As for the sources given in the article, not a single one is credible.
Don't get me wrong, I think most people need more good fat in their diet. But if you're on a "regular" diet, the fat needs to be a supplement, not a replacement.
That's either false or tautological. Mercury is bad for you in any quantity. If you say "the normal quantity for mercury is zero", then "nothing is bad for you in normal quantities" is a meaningless statement.
Yes, fat is good, particularly if you want to lose weight, and I mostly agree with the people who say we should get most of our main calories from it, not carbs.
But pouring butter and oil into your coffee is crazy talk. Encouraging over-caffeination is hardly healthy, and this fat is devoid of other nutrients and vitamins.
Just slather butter on your broccoli, have bacon with eggs cooked in butter, eat the fat on your steak, eat nuts and avocados and cheese, and you'll have all the calories you need. If you're eating fat without the accompanying necessary protein or vitamins and other nutrients, then as they say, "you're doing it wrong".

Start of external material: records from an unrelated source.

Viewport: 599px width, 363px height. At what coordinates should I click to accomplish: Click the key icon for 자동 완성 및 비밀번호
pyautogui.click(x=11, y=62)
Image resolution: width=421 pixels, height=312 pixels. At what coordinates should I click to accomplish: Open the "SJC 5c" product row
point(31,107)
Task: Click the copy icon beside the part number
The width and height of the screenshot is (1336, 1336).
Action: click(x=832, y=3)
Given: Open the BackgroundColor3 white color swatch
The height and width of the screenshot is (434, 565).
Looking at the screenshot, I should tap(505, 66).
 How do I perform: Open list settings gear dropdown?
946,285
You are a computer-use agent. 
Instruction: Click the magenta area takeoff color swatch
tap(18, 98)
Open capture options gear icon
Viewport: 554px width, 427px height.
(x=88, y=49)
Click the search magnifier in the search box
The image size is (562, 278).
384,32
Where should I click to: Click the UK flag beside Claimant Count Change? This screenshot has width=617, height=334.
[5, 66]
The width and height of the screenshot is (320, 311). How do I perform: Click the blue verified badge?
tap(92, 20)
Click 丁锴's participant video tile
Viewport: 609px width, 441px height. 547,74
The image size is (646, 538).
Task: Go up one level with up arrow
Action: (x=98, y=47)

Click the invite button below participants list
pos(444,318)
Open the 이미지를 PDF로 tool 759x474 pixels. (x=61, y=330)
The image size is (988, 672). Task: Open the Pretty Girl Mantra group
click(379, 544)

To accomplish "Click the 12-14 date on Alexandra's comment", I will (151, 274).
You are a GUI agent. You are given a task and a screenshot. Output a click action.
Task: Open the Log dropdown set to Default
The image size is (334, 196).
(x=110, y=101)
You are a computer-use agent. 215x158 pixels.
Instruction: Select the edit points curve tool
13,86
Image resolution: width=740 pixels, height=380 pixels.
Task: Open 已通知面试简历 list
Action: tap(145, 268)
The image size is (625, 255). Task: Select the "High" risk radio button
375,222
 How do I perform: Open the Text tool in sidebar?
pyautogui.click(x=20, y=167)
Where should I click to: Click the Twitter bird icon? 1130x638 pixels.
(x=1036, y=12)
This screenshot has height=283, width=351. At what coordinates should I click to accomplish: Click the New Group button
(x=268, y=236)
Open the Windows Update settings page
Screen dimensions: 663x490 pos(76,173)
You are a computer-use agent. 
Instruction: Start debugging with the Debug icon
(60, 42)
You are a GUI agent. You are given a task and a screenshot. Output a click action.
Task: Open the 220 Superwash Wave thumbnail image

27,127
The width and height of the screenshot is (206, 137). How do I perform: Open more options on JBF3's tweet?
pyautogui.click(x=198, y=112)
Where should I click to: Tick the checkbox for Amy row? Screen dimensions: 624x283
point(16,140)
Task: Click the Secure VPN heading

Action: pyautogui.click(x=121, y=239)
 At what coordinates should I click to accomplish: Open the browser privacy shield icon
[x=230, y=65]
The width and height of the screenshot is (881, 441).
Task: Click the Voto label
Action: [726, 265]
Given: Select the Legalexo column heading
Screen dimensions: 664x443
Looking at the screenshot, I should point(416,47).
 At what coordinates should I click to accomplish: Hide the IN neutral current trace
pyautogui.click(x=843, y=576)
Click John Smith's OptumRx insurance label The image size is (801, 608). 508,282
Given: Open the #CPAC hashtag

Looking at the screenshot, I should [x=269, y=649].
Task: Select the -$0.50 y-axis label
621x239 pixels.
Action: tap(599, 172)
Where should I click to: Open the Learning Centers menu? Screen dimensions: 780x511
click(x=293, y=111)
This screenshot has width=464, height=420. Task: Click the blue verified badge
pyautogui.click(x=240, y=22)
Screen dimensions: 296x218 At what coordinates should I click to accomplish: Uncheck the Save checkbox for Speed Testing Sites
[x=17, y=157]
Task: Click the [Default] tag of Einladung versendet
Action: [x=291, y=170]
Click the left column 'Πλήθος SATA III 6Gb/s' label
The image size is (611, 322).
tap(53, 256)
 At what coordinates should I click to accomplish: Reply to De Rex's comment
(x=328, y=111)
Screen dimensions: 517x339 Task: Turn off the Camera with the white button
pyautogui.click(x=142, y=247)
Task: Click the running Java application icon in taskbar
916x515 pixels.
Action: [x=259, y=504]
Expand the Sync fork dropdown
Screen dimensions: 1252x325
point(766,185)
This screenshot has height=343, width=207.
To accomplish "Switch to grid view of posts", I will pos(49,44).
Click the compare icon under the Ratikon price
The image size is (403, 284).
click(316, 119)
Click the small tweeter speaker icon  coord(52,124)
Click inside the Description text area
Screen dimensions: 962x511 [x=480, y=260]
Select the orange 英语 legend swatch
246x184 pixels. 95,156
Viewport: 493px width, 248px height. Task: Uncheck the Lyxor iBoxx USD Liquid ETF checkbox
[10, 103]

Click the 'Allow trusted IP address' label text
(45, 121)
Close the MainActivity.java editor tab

This would have been more interesting had you added nutrients and protein to your version of bp coffee.
Do you really feel better drinking it, or is it just a nice way to get quick, easy calories in the morning without any insulin spike from carbs?
But this seems like an extremely bait-y headline. There's no new content here - just a restating of Asprey's claims, plus the word "soylent".
Bulletproof is nothing like a soylent replacement, it's just like a crazy energy drink. Basically you just skip breakfast and have your coffee whisked with unsalted butter and MCT oil. My experience is that it accentuates the alertness feeling of drinking a lot of coffee but without the wiredness. However, it tastes like ass - coffee with theanine has very similar effects and tastes much nicer.
Also worth noting that Dave Asprey talks a lot of hype - like many non-scientists trying to interpret the literature he tends to find one or two papers that confirm what he was hoping for, and ignores the counterevidence. Talk to your doctor before you start having a stick of butter every morning.
- 8 oz Silk unsweetened original coconut milk
- 2 scoops (servings) of powdered Slimfast
- 1 Nature's Way Alive! Women's Multivitamin
- 8-10g (about 1 tbsp) of Potassium Gluconate*
Add protein at another meal and some omega-3 capsules and you're set. I hate to reduce my extensive research down to such a simple formula, but that's what I've done for a while now and it works great.
- 60g uncooked dry soybeans
- 60g uncooked brown rice
- 7g oil or butter
- Multivitamin
To make it, you soak the soy and rice in water for a few hours, and then boil them. Uncooked soy beans may be carcinogenic, so don't eat them raw. You can boil them into a mush, or for a shorter time, and it will change the consistency and flavor of the final product. The less time, the more planty it will be.
Next, drain the soybeans and rice (unless you boiled them into mush) and blend them together with the oil/butter, water (for however thick you want it) and salt (to taste). You can also add sweetener and vanilla extract or whatever flavoring you want.
Take the multivitamin (only once a day, obviously).
The above is in a single serving. I typically will do the boiling in advance and then blend on a per-serving basis.
Soylent and the powdered approach is a bit silly because it's not very hard to get 99% complete nutrition from certain zero-prep foods readily available at truck stops. Bananas and cheese is maybe another one.
Go ahead and punch OJ and milk in a nutrition calculator like cronometer.com.
While fruit and fish oil are good for you, that amount of cream (4 tbsp all up) probably isn't the best. Cream/Butter is fine in moderation, but I don't think this much on a daily basis.